Friends, family and campaigners are celebrating Hakeem al-Araibi’sreturn home to the Australian city of Melbourne after Thailand freed the refugee footballer who had been held since November on an extradition request from Bahrain.
After his flight touched down at Melbourne Airport on Tuesday afternoon, al-Araibi was met by hundreds of supporters, including members of his football club Pascoe Vale and the Bahraini community in Australia.
Some sang “You’ll Never Walk Alone” as they waited.
“I want to thank to Australia. Amazing to see all the Australian people, the media that supported me,” the 25-year-old told reporters at the airport.
“I will be more strong for this country,” he said. “Australia is my country.”
His return marks the culmination of an international campaign by prominent footballers, human rights groups and the Australian government to halt his extradition to Bahrain, where he feared he would be tortured.
“It is not possible to thank everyone involved because this campaign was not about one, or two or a handful, it was about hundreds of thousands of people and organisations of conscience worldwide who decided that goodness and compassion would trump evil,” Craig Foster, who once played football for Australia and is now the face of the #SaveHakeem campaign, in a statement.
“We fought for one soul because Hakeem represented everyone who suffers under tyranny and, through him, we hope to build a better world,” Foster added.
Yassin, a close friend of al-Araibi’s in the Bahraini-Australian community who prefers not to reveal his name for fear of repercussions in Bahrain, said he was delighted that the footballer, whom he considers an “older brother, had been released.
“It’s a victory for us,” he told Al Jazeera. “This is the best news I’ve heard so far.”
Yassin recalled a conversation the two had had while his friend was detained and facing the threat of years behind bars.
“He was a bit happy [in the sense] that he showed the world the cruel reality of this government,” Yassin added, quoting Hakeem: “I might have sparked something that will trigger a change.”
Al-Araibi, who fled Bahrain in 2014 and had been recognised as a refugee in Australia, was arrested by Thai authorities in November when he arrived in the country for his honeymoon, at the request of the Gulf state. He had been found guilty of vandalism in his absence and given a 10-year prison term despite the fact he had been playing a football match at the time of the alleged crime.
“I’m so excited, so happy. We are all speechless,” Fatima Yazbek, a spokeswoman for the Australia-based Gulf Institute for Democracy and Human Rights. “It’s incredible to see Hakeem released and free after all the struggle.”
Yazbek thanked all those who had taken part in the campaign to free the footballer, including Australia’s Foreign Minister Marise Payne. “She was working very hard for him,” she said.
Australia’s Prime Minister Scott Morrison took to Twitter to “thank all Australians for their support”.
“We are grateful to the Thai government and thank them for the way they have engaged with us to enable Hakeem to return to Australia.
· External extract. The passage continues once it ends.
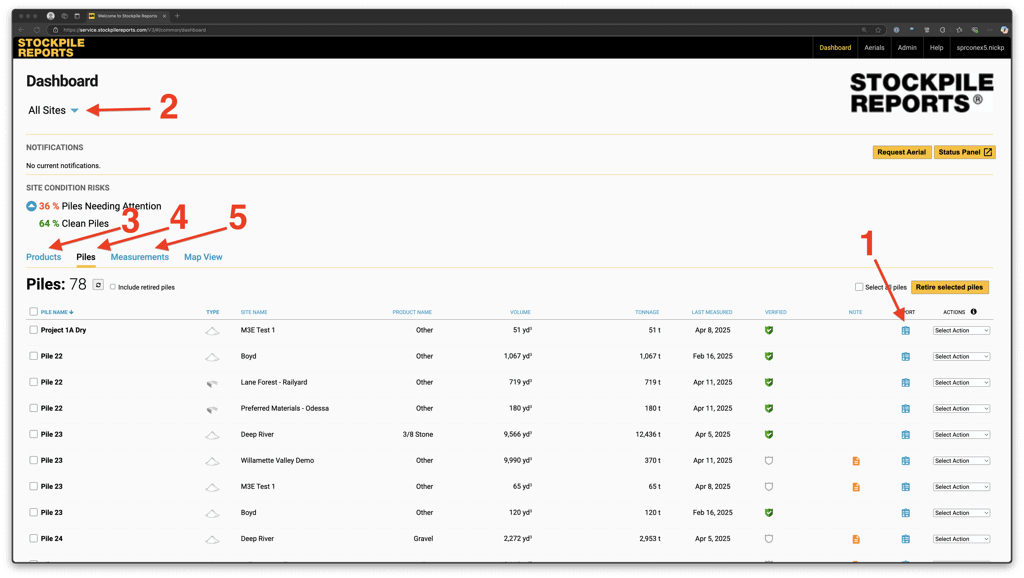
Task: Click the pile type icon for Lane Forest - Railyard
Action: pos(212,383)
We have also appreciated the constructive dialogue we’ve had with Bahrain to resolve this,” he wrote, echoing similar statements by other state officials.
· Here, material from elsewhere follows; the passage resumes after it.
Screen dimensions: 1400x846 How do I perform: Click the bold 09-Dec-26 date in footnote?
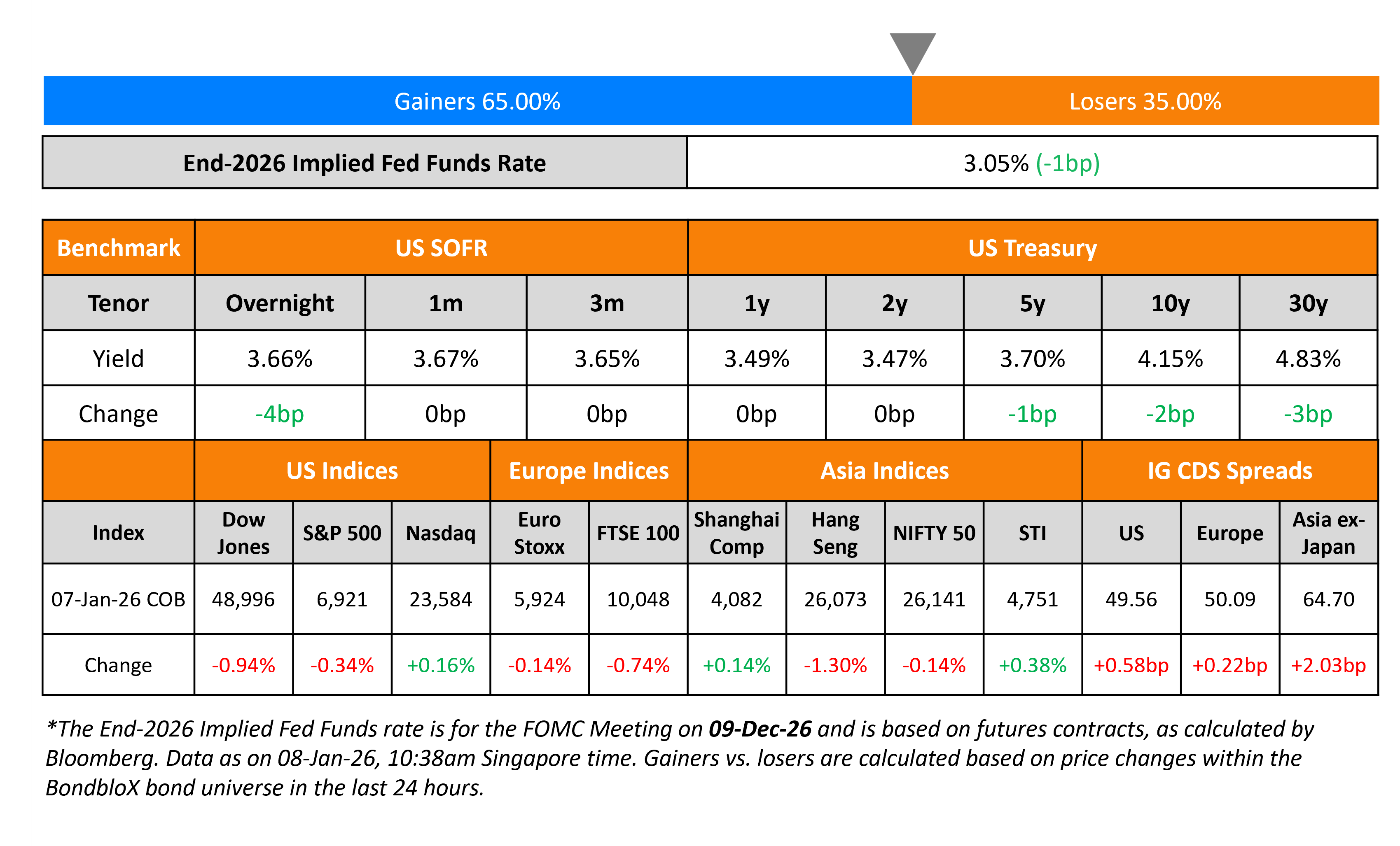[x=760, y=729]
Amid the jubilation at Hakeem’s freedom, Bahrain insisted that it stood by the decision of its own court in al-Araibi’s case.
“The guilty verdict against Mr. Al Araibi remains in place,” Bahrain’s foreign ministry said in a statement. “The Kingdom of Bahrain reaffirms its right to pursue all necessary legal actions.”
Al-Araibi was once a member of Bahrain’s national football team but was jailed in November 2012 when he says he was subjected to torture. After he had fled to Australia, al-Araibi was put on trial in his absence and found guilty of attacking a police station in a case Amnesty described as unfair. His brother is currently in prison having been found guilty of the same charge.
“This was a baseless and cynical extradition request from the Bahraini authorities, who wanted to punish Hakeem for his peaceful political views,” Minar Pimple, Amnesty International’s senior director of global operations, said in a statement. “Hakeem spent more than two months behind bars in Thailand when he should not have been detained for a single second.”
FIFA, football’s governing body, said it was “extremely pleased” with the decision to allow al-Araibi to return home, and to the “relevant public authorities for doing the right thing and bringing Hakeem’s ordeal to an end”.
Australian football said it was preparing to welcome al-Araibi home.
Pascoe Vale FC has already registered al-Araibi to play in the 2019 season and his friends are making plans to celebrate his return. “I can’t wait to take him to the Twelve Apostles,” Yassin said, referring to one of Australia’s most famous natural wonders.